Über 100 Gäste am Rehberg
Kirchlicher Segen: Neue Berghütte in Julbach feierlich eingeweiht

24.05.2024 | Stand 24.05.2024, 18:00 Uhr |
Alfons Jäger

Die Ehrengäste: (v.li.) Pfarrer János Kovács, die Vorstände Michael Kinninger und Erwin Sigl, Michaela Eichinger, Dr. Wolf-Dieter Hergeth, Markus Schusterbauer, Richard Altmann, Hans Maurer und Elmar Voll.

Der Wander- und Motorsportclub Julbach hat auf dem Rehberg die Berghütte komplett erneuert. Pfarrer János Kovács hat ihr nun den kirchlichen Segen bei einer Feier mit über 100 Gästen gegeben.

Es war der 8. März 1975 als der WMSC bei seiner damaligen Jahresversammlung beschloss, ein 2100 Quadratmeter großes Grundstück am Rehberg zu kaufen und einen Rastplatz für müde Wanderer zu errichten – so steht es in der Festschrift zum 50-jährigen Bestehen des Vereins. Tatkräftig ist auch sehr schnell eine Berghütte dort gebaut worden. Überliefert ist, dass es dort fast jeden Sonntag musikalische Treffen gab. So viel zur Entstehungsgeschichte.

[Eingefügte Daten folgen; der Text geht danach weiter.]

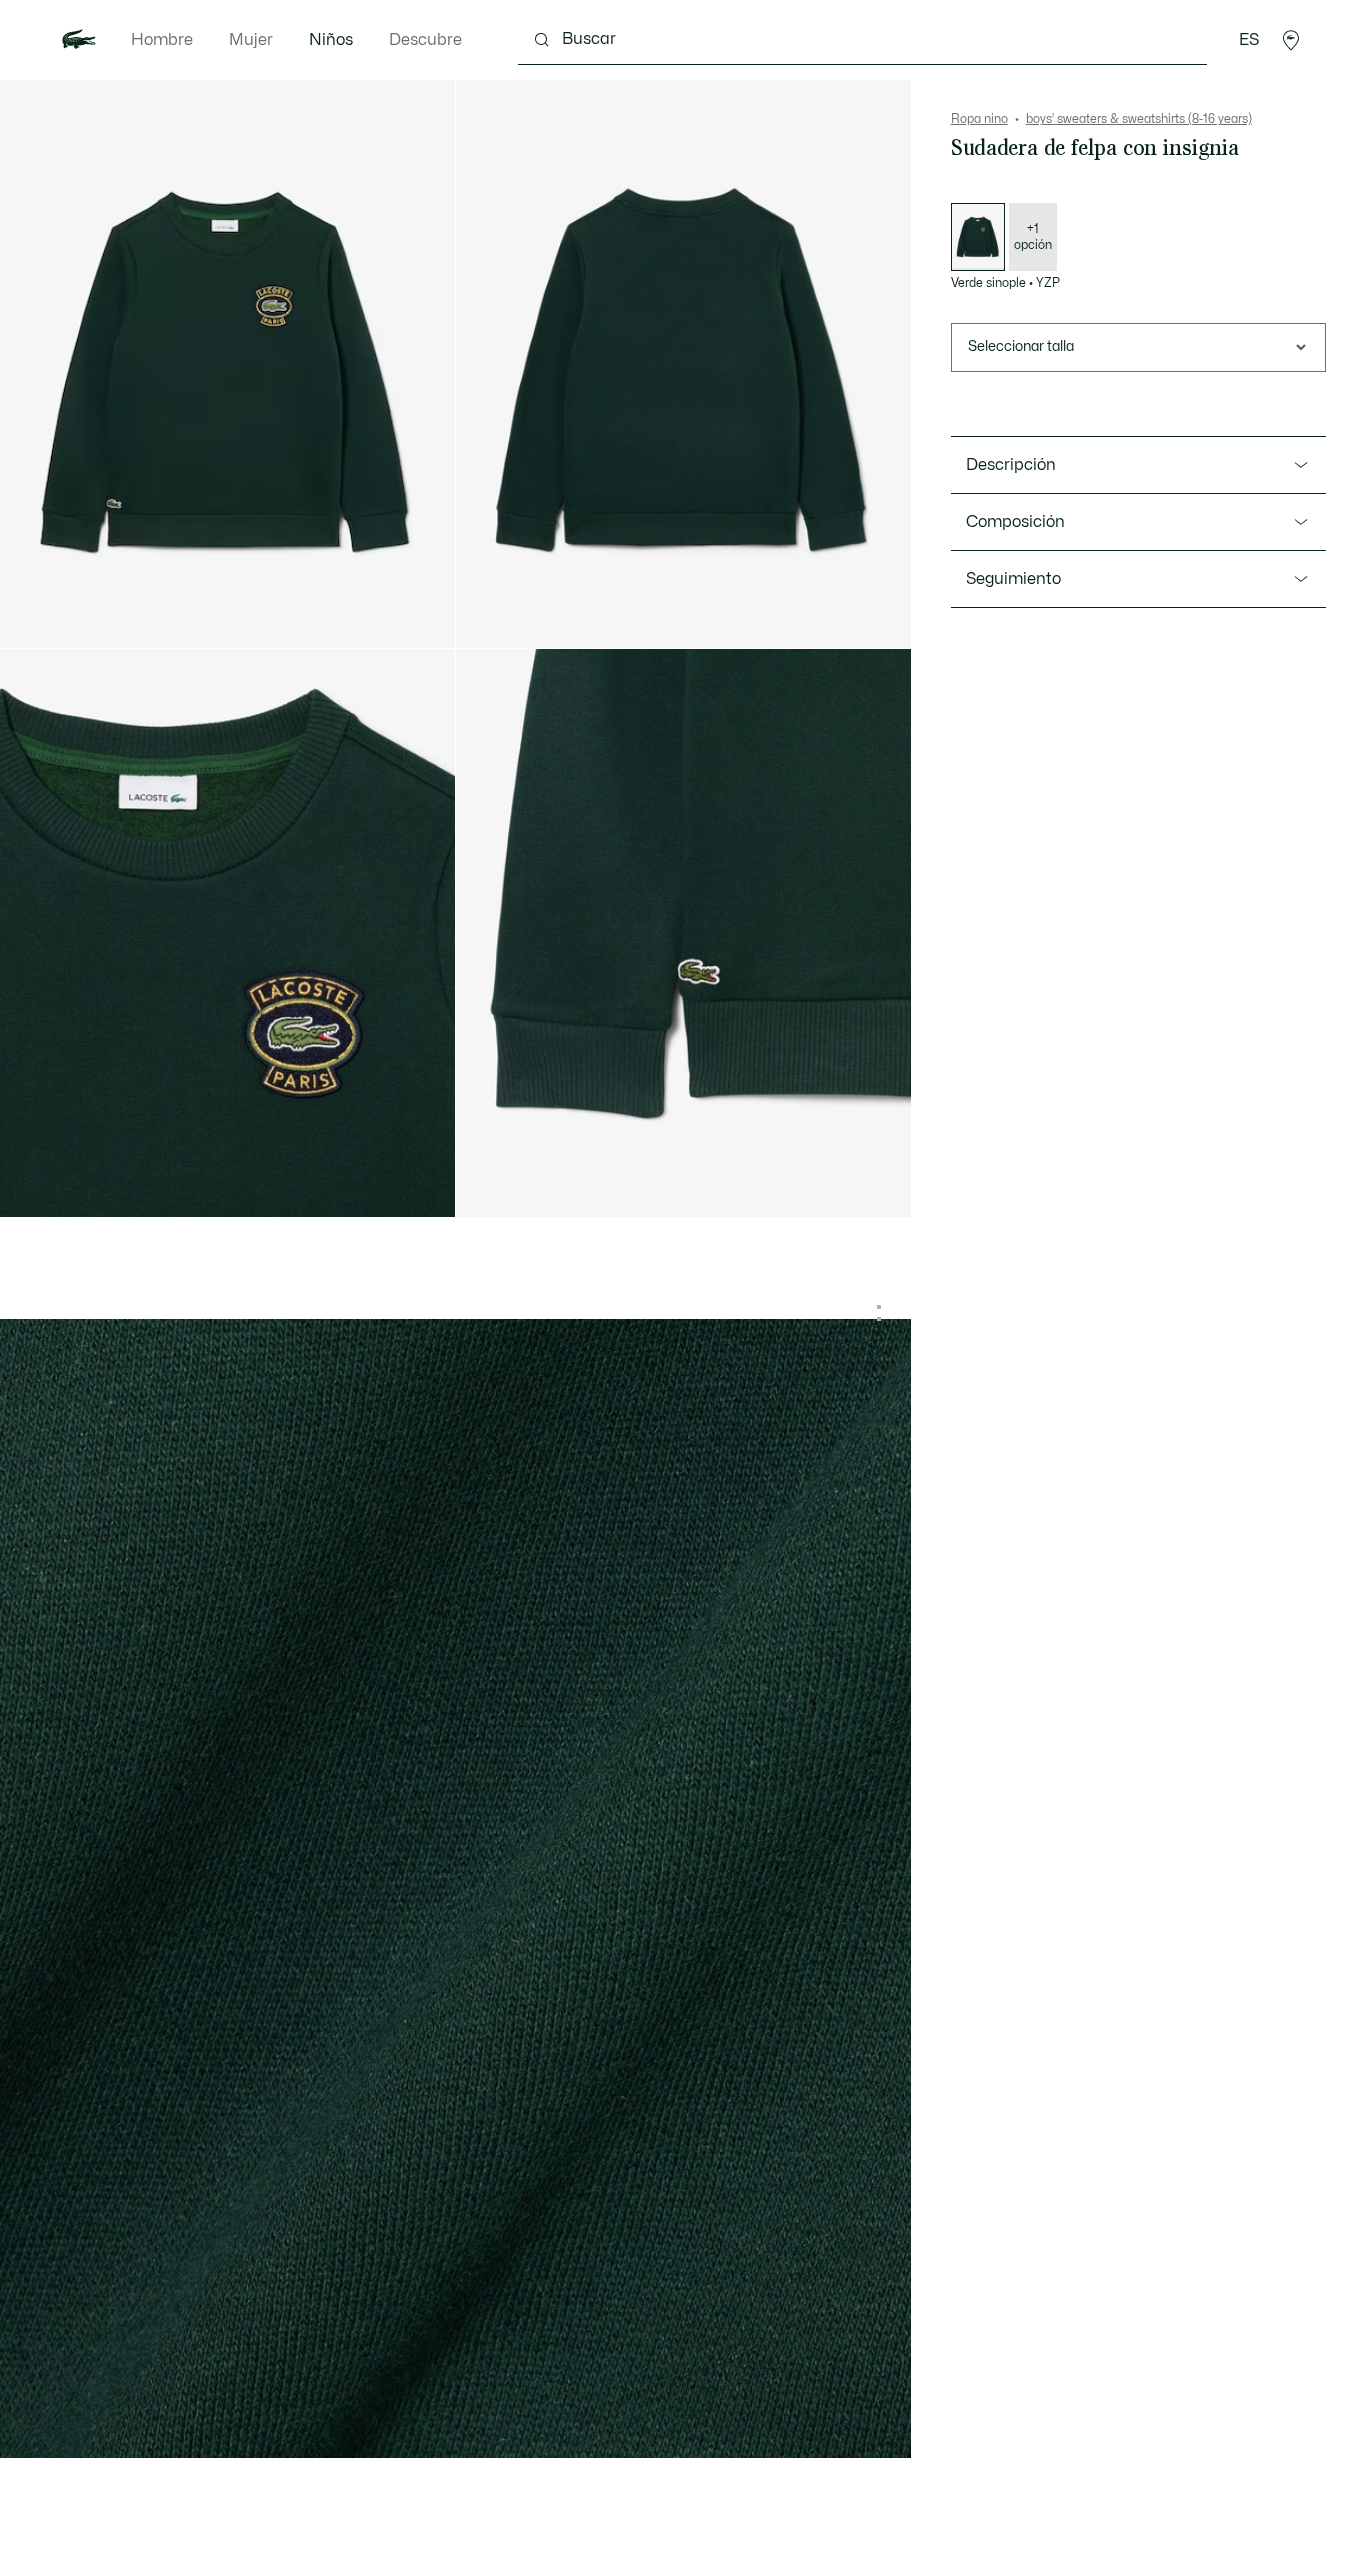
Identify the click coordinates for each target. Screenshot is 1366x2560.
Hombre (162, 40)
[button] (1291, 40)
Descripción (1011, 465)
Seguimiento (1013, 579)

Die Hütte ist über die Jahre immer wieder hergerichtet worden. So lange, bis ein Neubau unumgänglich wurde. Michael Kinninger nahm sich voller Tatkraft darum an. Zusammen mit etlichen Helfern ist die Hütte im Juni 2023 abgebaut worden. An gleicher Stelle, nur geringfügig größer, ist eine neue Berghütte in ähnlicher Optik entstanden. Unzählige Stunden haben Kinninger und seine Helfer dafür aufgewendet. Dann ist auch noch der First gestohlen worden. Die Lagerleute von den Burgfreunden haben sich das „gute Stück“ geholt und erst nach Auslöseverhandlungen wieder herausgegeben.

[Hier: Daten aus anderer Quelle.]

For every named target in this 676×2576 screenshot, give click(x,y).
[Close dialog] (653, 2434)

Einweihung musste verschoben werden



Die Einweihung der Hütte musste schließlich in dieses Jahr gelegt werden. Nun war es endlich soweit. 2. Vorstand Erwin Sigl konnte auf dem festlich hergerichteten Berg mehr als 100 Gäste willkommen heißen. Darunter das Bürgermeistertrio Markus Schusterbauer und seine Vertreter Michaela Eichinger und Hans Maurer, Elmar Voll vom Zweckverband Freizeit- und Erholungsgebiet Unterer Inn sowie Ehrenvorstand Heinrich Schneil. Schneil war übrigens beim Bau der ersten Hütte mit dabei gewesen.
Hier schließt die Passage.